Late-summer afternoons and evenings are so noisy here in Indiana -- the green of the trees is almost audible and then there are the dog-day cicadas and the crickets, singing their hearts out for someone to love. Or at least for someone to mate with. Do insects love? Unlike humans they are unashamed of their desire -- the sky and trees are filled with it.

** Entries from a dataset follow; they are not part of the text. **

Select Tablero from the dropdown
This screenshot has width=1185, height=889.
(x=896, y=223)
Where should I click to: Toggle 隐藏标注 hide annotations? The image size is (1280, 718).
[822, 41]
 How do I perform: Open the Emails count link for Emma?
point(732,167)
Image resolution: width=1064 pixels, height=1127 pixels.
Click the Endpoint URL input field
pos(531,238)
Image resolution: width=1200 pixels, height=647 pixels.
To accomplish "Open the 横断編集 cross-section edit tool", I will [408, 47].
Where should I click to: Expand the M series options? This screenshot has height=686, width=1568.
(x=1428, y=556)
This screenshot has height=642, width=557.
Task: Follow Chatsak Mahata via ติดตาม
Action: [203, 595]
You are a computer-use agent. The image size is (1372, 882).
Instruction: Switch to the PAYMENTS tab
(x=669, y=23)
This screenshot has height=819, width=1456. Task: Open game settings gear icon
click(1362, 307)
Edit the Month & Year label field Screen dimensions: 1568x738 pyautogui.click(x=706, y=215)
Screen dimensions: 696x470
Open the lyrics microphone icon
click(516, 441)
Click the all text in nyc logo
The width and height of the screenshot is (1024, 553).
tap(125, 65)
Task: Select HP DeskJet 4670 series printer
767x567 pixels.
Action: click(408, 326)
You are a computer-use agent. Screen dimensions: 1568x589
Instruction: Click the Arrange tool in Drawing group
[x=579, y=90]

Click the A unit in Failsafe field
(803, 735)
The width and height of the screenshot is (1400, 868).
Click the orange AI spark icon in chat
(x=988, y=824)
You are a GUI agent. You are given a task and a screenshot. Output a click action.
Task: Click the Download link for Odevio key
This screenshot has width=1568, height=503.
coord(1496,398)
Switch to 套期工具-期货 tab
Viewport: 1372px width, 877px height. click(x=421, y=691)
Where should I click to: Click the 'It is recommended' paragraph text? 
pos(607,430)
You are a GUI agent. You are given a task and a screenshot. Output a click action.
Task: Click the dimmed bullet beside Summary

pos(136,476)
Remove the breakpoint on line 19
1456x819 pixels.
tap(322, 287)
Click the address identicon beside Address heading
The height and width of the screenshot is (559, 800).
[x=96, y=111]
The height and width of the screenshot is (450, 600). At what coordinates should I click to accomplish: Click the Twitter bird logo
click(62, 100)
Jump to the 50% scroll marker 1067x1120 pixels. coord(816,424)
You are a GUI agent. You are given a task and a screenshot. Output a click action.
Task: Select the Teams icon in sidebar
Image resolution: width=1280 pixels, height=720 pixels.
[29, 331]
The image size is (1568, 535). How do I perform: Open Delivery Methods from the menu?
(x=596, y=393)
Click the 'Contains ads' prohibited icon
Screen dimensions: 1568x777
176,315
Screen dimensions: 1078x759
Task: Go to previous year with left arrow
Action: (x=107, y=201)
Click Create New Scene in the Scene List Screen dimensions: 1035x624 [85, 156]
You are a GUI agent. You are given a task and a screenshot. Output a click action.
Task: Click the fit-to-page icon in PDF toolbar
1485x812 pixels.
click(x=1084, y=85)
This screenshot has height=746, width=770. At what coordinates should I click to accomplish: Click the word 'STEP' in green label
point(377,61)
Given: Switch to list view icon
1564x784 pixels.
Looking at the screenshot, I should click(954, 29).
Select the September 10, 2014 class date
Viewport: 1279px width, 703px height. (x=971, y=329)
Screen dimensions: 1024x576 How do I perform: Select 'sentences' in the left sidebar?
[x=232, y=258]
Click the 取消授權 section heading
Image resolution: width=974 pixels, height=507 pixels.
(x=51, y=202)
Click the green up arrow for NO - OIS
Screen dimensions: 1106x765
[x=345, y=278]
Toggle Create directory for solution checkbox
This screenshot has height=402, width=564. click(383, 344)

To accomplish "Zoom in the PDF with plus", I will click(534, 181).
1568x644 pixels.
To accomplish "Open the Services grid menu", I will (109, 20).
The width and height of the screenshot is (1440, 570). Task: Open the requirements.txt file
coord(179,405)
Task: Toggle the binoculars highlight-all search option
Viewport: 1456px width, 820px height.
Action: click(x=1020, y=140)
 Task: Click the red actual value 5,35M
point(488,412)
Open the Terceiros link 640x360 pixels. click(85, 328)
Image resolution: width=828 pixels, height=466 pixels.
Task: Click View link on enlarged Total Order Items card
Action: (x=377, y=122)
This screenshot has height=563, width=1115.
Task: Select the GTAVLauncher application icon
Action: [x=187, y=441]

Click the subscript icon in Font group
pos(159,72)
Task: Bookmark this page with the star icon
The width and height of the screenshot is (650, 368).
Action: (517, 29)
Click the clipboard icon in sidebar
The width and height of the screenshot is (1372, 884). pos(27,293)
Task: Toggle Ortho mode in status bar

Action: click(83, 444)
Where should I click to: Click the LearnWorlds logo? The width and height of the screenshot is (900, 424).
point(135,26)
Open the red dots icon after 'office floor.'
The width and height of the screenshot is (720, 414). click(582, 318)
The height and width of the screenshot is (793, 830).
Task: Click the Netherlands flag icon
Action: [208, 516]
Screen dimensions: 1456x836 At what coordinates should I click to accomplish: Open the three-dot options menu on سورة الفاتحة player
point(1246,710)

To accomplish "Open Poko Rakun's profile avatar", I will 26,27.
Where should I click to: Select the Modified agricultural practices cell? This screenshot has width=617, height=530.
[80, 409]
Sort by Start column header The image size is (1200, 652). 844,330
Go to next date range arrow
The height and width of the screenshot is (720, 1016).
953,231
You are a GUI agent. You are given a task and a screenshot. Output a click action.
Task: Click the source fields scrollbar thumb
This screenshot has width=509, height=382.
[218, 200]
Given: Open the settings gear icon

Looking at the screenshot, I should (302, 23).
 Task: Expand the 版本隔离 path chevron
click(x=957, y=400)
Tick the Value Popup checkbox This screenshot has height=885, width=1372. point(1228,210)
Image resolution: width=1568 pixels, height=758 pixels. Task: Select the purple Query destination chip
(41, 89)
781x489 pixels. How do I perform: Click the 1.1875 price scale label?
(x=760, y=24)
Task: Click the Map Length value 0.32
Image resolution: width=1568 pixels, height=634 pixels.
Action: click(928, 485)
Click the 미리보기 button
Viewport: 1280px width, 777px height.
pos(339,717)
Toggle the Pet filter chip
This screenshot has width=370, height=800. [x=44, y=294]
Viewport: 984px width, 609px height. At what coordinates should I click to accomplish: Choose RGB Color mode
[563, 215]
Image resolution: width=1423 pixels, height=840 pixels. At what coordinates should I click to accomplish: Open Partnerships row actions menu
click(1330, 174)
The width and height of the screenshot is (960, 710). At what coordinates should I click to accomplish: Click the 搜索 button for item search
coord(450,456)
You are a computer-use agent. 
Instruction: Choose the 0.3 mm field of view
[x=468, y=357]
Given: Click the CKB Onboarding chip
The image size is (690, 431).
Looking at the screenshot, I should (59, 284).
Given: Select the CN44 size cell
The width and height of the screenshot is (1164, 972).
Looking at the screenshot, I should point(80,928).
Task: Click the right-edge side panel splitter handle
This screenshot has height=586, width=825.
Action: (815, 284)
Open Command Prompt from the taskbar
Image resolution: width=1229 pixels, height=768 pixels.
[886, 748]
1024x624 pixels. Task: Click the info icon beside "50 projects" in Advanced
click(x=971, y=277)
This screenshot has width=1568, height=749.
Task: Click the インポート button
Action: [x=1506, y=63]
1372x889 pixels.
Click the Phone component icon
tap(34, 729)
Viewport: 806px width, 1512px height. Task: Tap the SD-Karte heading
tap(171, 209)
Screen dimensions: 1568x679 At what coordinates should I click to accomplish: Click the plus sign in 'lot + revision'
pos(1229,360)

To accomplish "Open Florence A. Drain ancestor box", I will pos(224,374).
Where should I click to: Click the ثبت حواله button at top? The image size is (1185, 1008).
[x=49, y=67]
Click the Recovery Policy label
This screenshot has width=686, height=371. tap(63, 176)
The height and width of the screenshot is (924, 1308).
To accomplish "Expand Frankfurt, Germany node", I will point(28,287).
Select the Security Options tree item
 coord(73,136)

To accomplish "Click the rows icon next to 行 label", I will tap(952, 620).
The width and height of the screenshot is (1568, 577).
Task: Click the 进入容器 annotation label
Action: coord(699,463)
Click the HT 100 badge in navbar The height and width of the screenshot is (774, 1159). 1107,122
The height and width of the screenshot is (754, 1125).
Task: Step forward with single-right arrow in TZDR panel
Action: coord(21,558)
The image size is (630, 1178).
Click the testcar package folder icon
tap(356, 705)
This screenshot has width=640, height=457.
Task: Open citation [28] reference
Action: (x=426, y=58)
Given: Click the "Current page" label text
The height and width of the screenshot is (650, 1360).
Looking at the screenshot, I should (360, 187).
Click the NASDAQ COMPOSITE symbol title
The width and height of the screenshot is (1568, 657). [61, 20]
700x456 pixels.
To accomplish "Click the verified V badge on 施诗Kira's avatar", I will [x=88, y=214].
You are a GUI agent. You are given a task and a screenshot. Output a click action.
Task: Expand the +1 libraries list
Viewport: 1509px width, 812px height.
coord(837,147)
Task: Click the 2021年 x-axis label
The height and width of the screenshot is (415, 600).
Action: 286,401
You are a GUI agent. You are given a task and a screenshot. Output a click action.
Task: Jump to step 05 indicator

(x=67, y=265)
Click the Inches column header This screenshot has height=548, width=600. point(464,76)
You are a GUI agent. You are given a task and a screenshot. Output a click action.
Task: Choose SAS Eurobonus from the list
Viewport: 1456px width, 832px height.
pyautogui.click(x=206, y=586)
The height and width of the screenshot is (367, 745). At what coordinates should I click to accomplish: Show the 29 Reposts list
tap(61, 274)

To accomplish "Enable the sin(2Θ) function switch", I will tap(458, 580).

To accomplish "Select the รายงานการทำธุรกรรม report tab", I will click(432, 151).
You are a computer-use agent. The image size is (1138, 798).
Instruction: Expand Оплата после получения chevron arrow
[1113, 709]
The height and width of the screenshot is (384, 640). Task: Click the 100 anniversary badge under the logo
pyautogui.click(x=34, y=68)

Today 48-year-old Martina Navratilova, along with Anna-Lena Groenefeld, won the doubles championship at the Rogers Cup in Toronto. Not only did they win, but in the last three rounds of the tournament they had to defeat the #1, #3, and #4 seeded teams. Pretty damned impressive. I love that Martina still plays at her age, still loves the game, still wins. She is sort of like the Stanley Kunitz of tennis. *grin*
I have been writing what might be a long poem, or maybe not so long once I chop out all the crap. My writing process feels different these days, looser. Every few days I sit down with the notebook and write another page or two of poemy stuff, and although it's been a couple of weeks since I started, I haven't typed any of it up yet. I have in mind a larger structure than I've worked with before -- I think, actually, that I'm envisioning a book manuscript, or a section thereof, even while I'm first-drafting stuff. That's new and different. Manuscripts I've done before (chapbooks or longer) have been more a matter of "go through all the poems and pull stuff out and figure out how to put it together" which makes me think of the artist carving an elephant from stone, taking the stone and chipping away everything that doesn't look like elephant. Except not really. Anyway, I'm envisioning a long-ass poem, fragmented, the fragments and sections interspersed throughout the whole of something longer. It's a little weird to imagine the skeleton of the larger effort before having written the meat and fin and feather of it, but I think it is a useful direction at least for now.
Feeling a bit lonely this weekend but it is a useful loneliness, a productive thing -- something to push against and feel it pushing back. A fruitful resistance.
Michael Cunningham, on Charlie Rose the other night, talking about how everyone's life has stories in it -- I often wonder what mine might be. I try to have faith that they are there & that if I keep chipping away at it everything that isn't elephant will fall away and leave my story standing there, unashamed and evident.